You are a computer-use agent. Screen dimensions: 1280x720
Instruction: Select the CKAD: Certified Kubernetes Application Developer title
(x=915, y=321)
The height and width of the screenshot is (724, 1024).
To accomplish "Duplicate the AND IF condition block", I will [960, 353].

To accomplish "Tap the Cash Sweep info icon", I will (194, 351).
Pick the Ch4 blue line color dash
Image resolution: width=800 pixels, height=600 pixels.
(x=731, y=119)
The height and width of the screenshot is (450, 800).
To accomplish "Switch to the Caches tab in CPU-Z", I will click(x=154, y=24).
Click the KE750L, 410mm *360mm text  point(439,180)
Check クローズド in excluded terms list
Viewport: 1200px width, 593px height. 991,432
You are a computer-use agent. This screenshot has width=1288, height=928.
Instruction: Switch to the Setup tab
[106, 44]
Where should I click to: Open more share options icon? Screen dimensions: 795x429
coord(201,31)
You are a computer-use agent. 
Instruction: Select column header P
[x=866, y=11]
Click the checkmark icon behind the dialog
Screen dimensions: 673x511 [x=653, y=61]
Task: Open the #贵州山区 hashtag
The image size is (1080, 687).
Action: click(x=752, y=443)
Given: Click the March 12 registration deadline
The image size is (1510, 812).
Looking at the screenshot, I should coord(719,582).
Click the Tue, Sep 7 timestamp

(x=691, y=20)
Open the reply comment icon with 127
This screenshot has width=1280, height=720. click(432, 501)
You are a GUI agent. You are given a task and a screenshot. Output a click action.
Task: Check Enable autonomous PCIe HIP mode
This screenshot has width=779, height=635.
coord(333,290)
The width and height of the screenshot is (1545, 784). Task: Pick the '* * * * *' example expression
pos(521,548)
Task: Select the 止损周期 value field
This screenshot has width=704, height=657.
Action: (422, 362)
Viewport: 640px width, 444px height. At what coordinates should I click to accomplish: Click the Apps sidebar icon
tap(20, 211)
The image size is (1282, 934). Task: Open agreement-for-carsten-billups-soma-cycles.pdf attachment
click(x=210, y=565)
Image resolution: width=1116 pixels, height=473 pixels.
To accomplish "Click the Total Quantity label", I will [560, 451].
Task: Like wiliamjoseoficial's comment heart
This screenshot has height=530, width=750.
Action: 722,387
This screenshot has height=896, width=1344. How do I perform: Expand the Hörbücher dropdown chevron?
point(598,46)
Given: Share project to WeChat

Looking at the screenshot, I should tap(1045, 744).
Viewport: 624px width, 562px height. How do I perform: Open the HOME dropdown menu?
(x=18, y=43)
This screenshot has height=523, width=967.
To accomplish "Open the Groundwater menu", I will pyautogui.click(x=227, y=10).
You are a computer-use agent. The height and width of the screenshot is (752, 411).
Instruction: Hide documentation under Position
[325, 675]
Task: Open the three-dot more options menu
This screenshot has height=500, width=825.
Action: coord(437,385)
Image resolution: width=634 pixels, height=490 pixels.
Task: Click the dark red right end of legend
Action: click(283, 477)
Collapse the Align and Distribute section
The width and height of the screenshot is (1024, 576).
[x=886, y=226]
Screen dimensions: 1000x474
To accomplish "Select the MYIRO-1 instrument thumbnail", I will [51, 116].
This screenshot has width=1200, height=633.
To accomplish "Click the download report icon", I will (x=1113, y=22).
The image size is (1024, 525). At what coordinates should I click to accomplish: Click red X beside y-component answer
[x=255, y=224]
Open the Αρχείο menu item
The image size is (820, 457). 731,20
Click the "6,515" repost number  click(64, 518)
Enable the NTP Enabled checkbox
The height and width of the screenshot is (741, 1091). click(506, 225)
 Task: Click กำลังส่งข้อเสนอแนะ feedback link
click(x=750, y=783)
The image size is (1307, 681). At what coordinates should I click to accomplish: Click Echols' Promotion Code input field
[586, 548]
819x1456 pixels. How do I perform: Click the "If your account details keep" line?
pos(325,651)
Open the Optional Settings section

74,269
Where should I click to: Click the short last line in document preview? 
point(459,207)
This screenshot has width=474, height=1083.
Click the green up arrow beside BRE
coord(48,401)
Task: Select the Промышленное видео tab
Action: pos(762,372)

┄┄┄┄┄┄┄┄┄┄

• [YOUR ASSIGNMENT]:
The expected output is every line from the material above where "agent" can be found.

• [ANSWER TO THIS TASK]:
You are a computer-use agent. Screen dimensions: 1280x720
You are a computer-use agent. This screenshot has width=1288, height=928.
You are a computer-use agent. 
You are a GUI agent. You are given a task and a screenshot. Output a click action.
You are a computer-use agent. The height and width of the screenshot is (752, 411).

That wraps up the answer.